The outcome is important, as it’s part of ongoing disputes being litigated between some of Chuvalo’s adult children and his wife – their stepmother – from whom he has been living separate and apart for several years.  The dispute had devolved into what is now a two-year legal battle, featuring allegations of kidnapping, extortion, and reckless spending, among other things. (And in separate legal proceedings, the adult children are also seeking to assert the power of attorney they were granted, over the objections of the wife, who disputed its validity and is seeking guardianship of Chuvalo).

Chuvalo, now 80 years old, suffers from what the court concluded was “significant cognitive impairment”.  It appointed the Public Guardian and Trustee as Chuvalo’s representative and litigation guardian.
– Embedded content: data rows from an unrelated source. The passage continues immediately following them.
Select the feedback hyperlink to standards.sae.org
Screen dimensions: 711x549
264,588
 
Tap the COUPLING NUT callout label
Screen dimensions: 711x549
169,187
Against this background, the specific legal question for the court was whether Chuvalo’s incapacity makes him unable to decide whether he wants to divorce his wife, or to reconcile with her.  Independent medical experts were at odds over his current level of decision-making capacity and whether he was legally “competent” for these purposes.  That designation involved assessing whether he 1) understood the context of his decisions, 2) was aware of his specific choices, and 3) appreciated the consequences of those choices.

Chuvalo’s wife claimed that in his present declining mental state, he simply lacked the legal capacity to instruct counsel, and to seek a divorce from her.

Despite evidence that Chuvalo wanted to live with and be with his wife, the court noted that statements to this effect were not necessarily reliable in legal sense, to the point it could conclude that Chuvalo actively wanted to reconcile.  As the court said:  “Expressing a desire to live with his wife is just that.”  Plus, there was no evidence that he understood whether there would be legal consequences (relating to the legal aspects of separation and divorce) that the desire to live with her would entail.  Since the evidence was clear that his mental health had declined significantly, and that he suffered cognitive and memory challenges, the court could not rely Chuvalo’s statements.

After reviewing the evidence overall, the court declared that Chuvalo “does not have the capacity to decide whether to reconcile.” While conceding that this implied there had been a separation at some point, the court said it was not deciding that issue conclusively for Family Law Act and Divorce Act purposes, and that it could be addressed in a future trial. Nor was the court deciding whether Chuvalo had the capacity to actually divorce.

In a more pro-active and hopeful vein, the court added:

The fundamental issue here is the conflict between [the wife] Joanne Chuvalo on the one hand and George Chuvalo’s children Mitchell and Vanessa on the other hand.  I have not heard evidence but I have formed an understanding that each is convinced that the other is out to manipulate and control George for personal financial gain. I make no findings. I do observe that it is time for those who are or have been close to George and important to his welfare to find a way to collaborate in his best interests. In her evidence, [the wife] Ms. Chuvalo observed that she has been devastated over the last few months when she has seen him at court attendances at the extent to which George has deteriorated. [The Public Guardian and Trustee’s] retainer is to address litigation issues.  However, once he gets up to speed, I would ask him to consider how the PGT might encourage the family members to find a way to bury the hatchet and co-operate to develop a plan that will work in the best interests of George in his remaining years while he continues to experience inevitable decline.